====== RECORDS TO PROCESS

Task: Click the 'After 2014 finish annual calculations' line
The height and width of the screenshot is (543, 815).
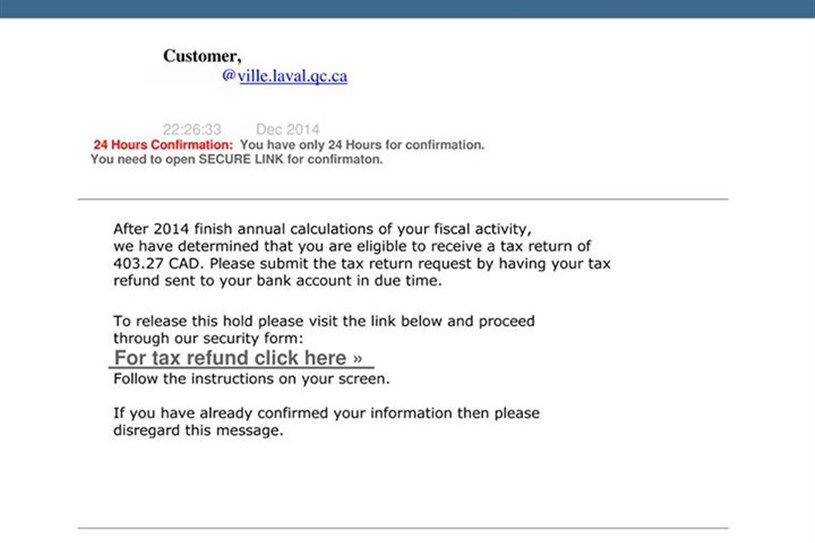Action: pyautogui.click(x=322, y=229)
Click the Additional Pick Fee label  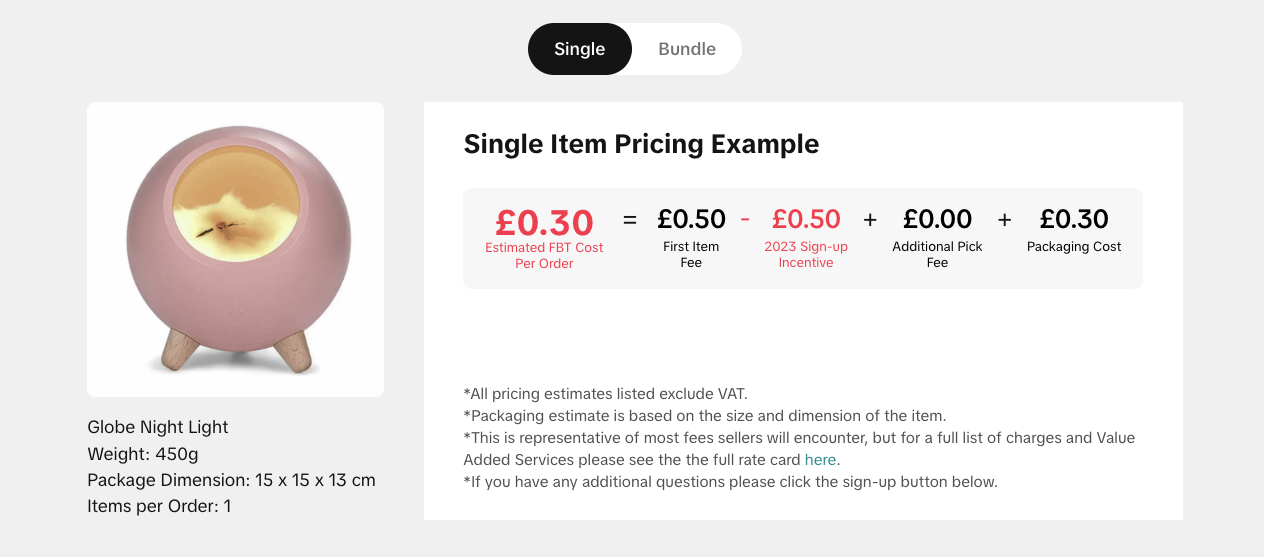[x=937, y=254]
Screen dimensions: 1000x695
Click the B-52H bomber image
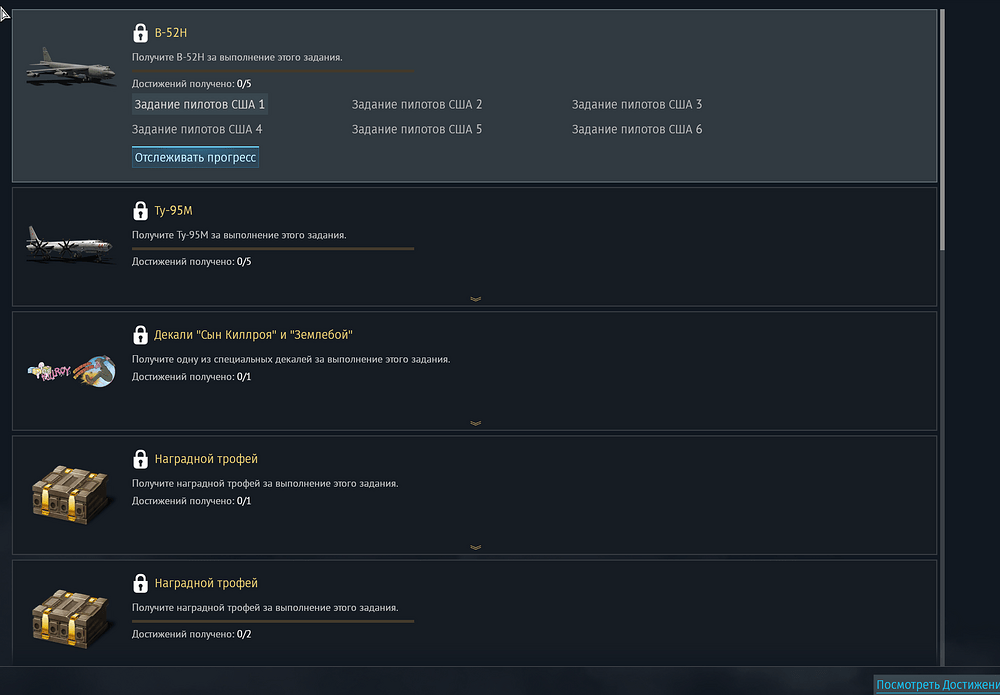tap(69, 68)
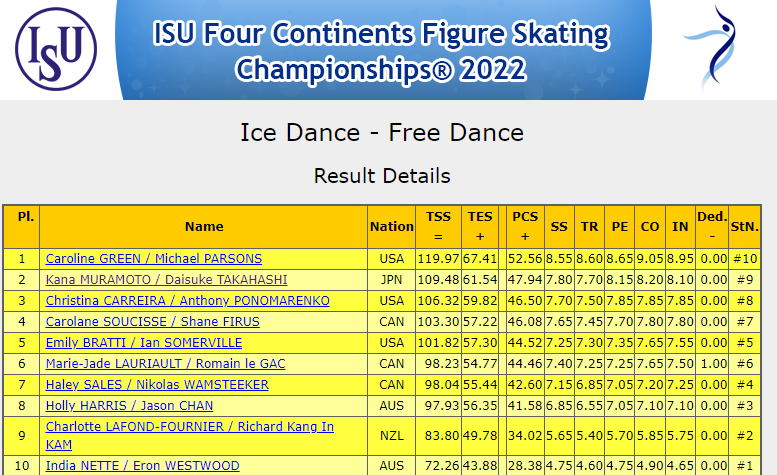Click the Ice Dance - Free Dance heading
The image size is (777, 475).
coord(382,133)
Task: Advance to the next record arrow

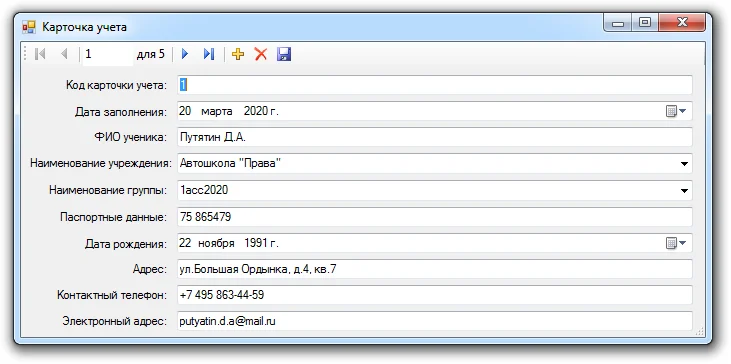Action: (185, 55)
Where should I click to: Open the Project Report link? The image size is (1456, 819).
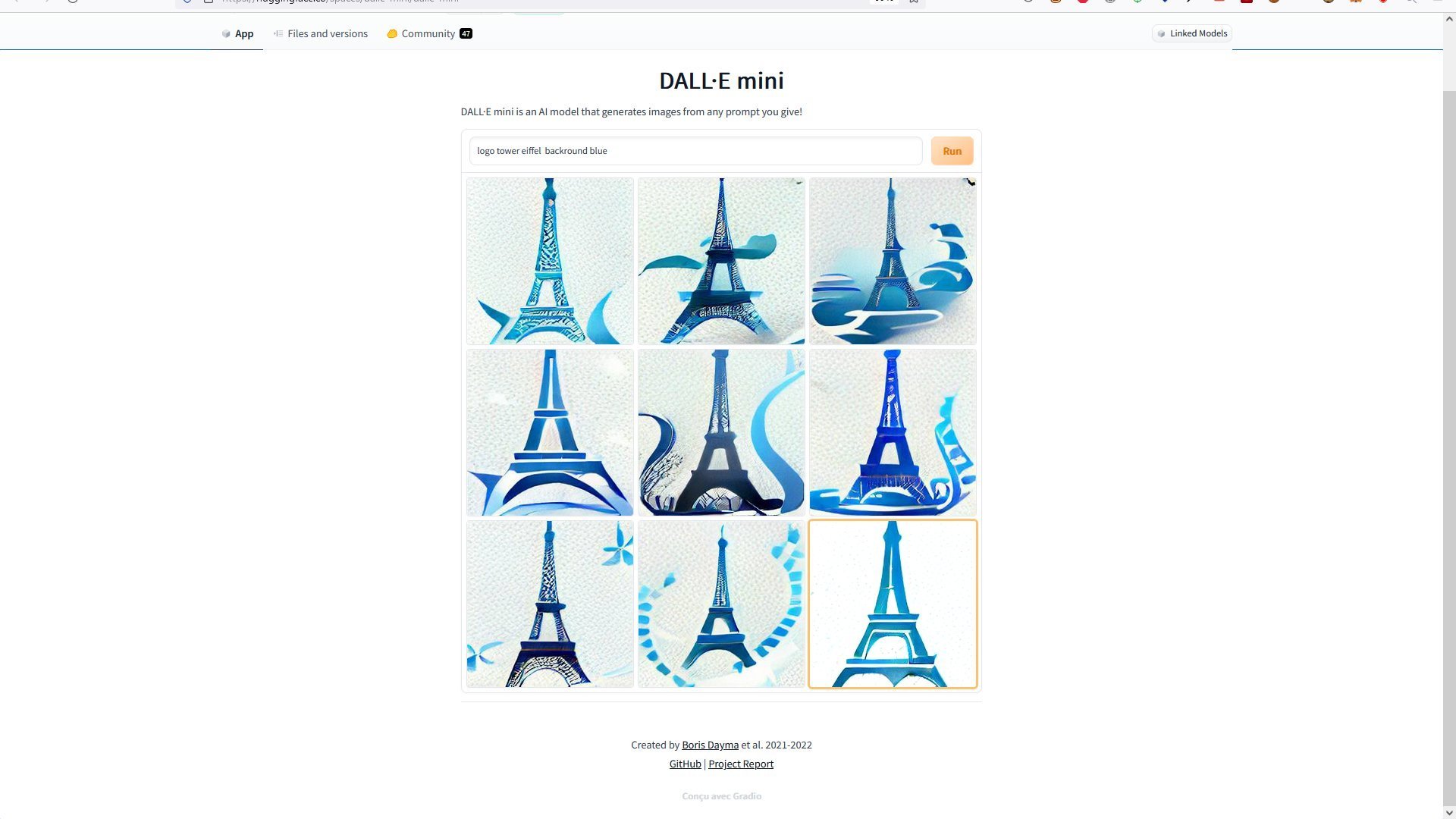tap(741, 764)
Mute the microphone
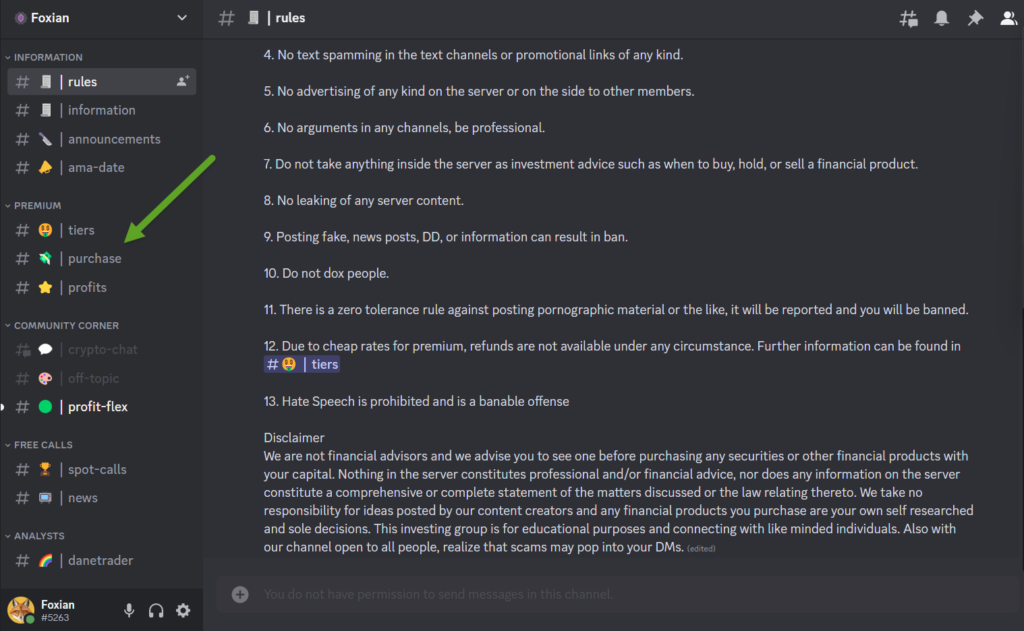1024x631 pixels. (129, 610)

============

### [PROBLEM DESCRIPTION]
Restate word for word, and only, the lines from the line that contains "Task: Advance to the next record arrow" through the end of the data, both included; pictures are not part of the copy.

### [ANSWER TO THIS EXERCISE]
Task: Advance to the next record arrow

Action: (185, 55)
Where should I click to: Open the Project Report link? The image size is (1456, 819).
tap(741, 764)
Mute the microphone
1024x631 pixels. (129, 610)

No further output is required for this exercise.